Wednesday, March 16, 2005

Latest media study rips bloggers as "journalism of assertion"

Peter Johnson at USAToday writes about the Project for Excellence in Journalism, "which releases its second State of the News Media report [Monday]." There are some interesting (to say the least) assertions/conclusions made about the MSM and its new fact-checker, the blogosphere.
The 600-page report also finds that the traditional "journalism of verification" — in which reporters check facts — is ceding ground to a new "journalism of assertion," in which information is offered on radio and cable talk shows and via Internet bloggers, with little or no attempt to verify the facts.
It's the bloggers who have fact-checking problems? (Keep in mind this is a study conducted by folks in the MSM.) Who fact-checked CBS? Bloggers. Eason Jordan? Bloggers. Perhaps the MSM as a whole does fact check, but verifying the facts and presenting a fair and balanced story is something completely different. I have no doubt that most of the negative stories about Iraq are true (such as civilian and military casualties the U.S. incurs or causes). Yet the omission of positive stories is just as great a sin as false stories, especially when they wound morale at home and on the battlefield. By the way, the report found that a majority of cable news stories on Iraq (55%) was largely neutral. Ahem! Cough! Sputter!

In the MSM, where a majority of your peers lines up with you ideologically, there's less inclination to watch for bias; there is less critique in a group of like-minded. Yet, although many in the blogosphere work together (and agree ideologically), there is a huge accountability net. I like how Jim Geraghty describes it.
last night on the second or third round, we were also talking about Peggy Noonan’s column about blogs, and her prediction that “coming down the pike is a blogstorm in which the bloggers turn out to be wrong. Good news: They'll probably be caught and exposed by bloggers. Bad news: It will show that blogging isn't nirvana, and its stars aren't foolproof. But then we already know that, don't we?”

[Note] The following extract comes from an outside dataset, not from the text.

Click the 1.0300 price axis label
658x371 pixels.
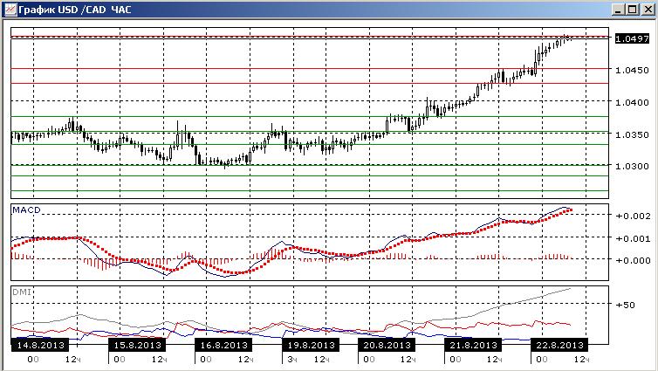(x=632, y=166)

Actually, I wonder if the right half of the blogosphere would get a big issue or story wrong for a long period of time. Between The Corner, Hugh Hewitt, Michelle Malkin, the Powerline guys, the LGF army, Roger Simon, the legal minds at Volokh Conspiracy, Captain Ed, the folks who came together to form EasonGate, the newshounds of RealClearPolitics, Lileks, InDC Journal and many more I’ve forgotten to mention, along with the center-left, libertarian, or idiosyncratic voices like Glenn Reynolds, Mickey Kaus, Jeff Jarvis, Andrew Sullivan (when he returns), Stephen Green, and others… there’s a wide variety of opinion and a lot of brainpower. The chances of all of them collectively running off half-cocked seems pretty unlikely. And groupthink rarely picks up steam so long as Hugh is around to accuse me of being hired by CBS, or Kaus and Sullivan can get into a spat.

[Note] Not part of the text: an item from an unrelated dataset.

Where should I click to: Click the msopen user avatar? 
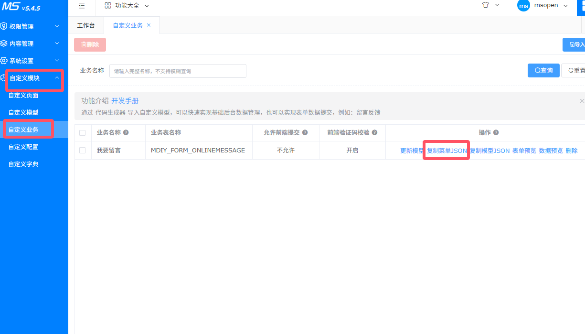(x=524, y=6)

Does the left half of the blogosphere have that kind of internal debate, dissent, and ability to correct itself? Is there anybody over there who can say to Kos and the gang… “You know, maybe Gannon isn’t that big a deal, and we would be better off focusing our attention on a bigger issue?”

Who knows? Most of the blogging with less-than-credible facts came from the left--claims of vote fraud in Ohio, for example. The right is--overall--far more intellectually honest than the left because it's in the arena of ideas that conservatism wins, as Rush says, "every time it's tried."

2 Comments:

Blogger Lina Maria said...

I certainly don't understand this animosity between the bloggers and the Media. They are but a extension of each other. The difference is that the bloggers don't have the restrictions of an accredite journalist, who has to answer to an editor and carries the name and reputation of the institution (or corporation I may add) they work for. In other words, bloggers do not have to worry about getting fired for breaking out a damaging story of someone who is powerful. They also don't have to get their stories screened before they are "broadcasted" through the internet.

Of course abuses can be expected in an environment without little accountability, but the truth is that this is the truest form of freedom of expression. Journalists ought to embrace blogging, as it is their window to the common people. Also, bloggers may be able to tell stories that the networks wouldn't run for fear of a negative backlash, but that still need to be told.

3/16/2005 2:38 PM  
Blogger Lina Maria said...

I almost let this little comment go by unchallenged! ;)

"Most of the blogging with less-than-credible facts came from the left--claims of vote fraud in Ohio, for example. The right is--overall--far more intellectually honest than the left"

Come on Seth, I expect better from you. That is not true and you know it. There are "less-than-credible" right-wing bloggers that give conservatism a bad name. Perhaps, even in greater amounts than those of the left. Gannon-Guckart comes to mind as a recent example.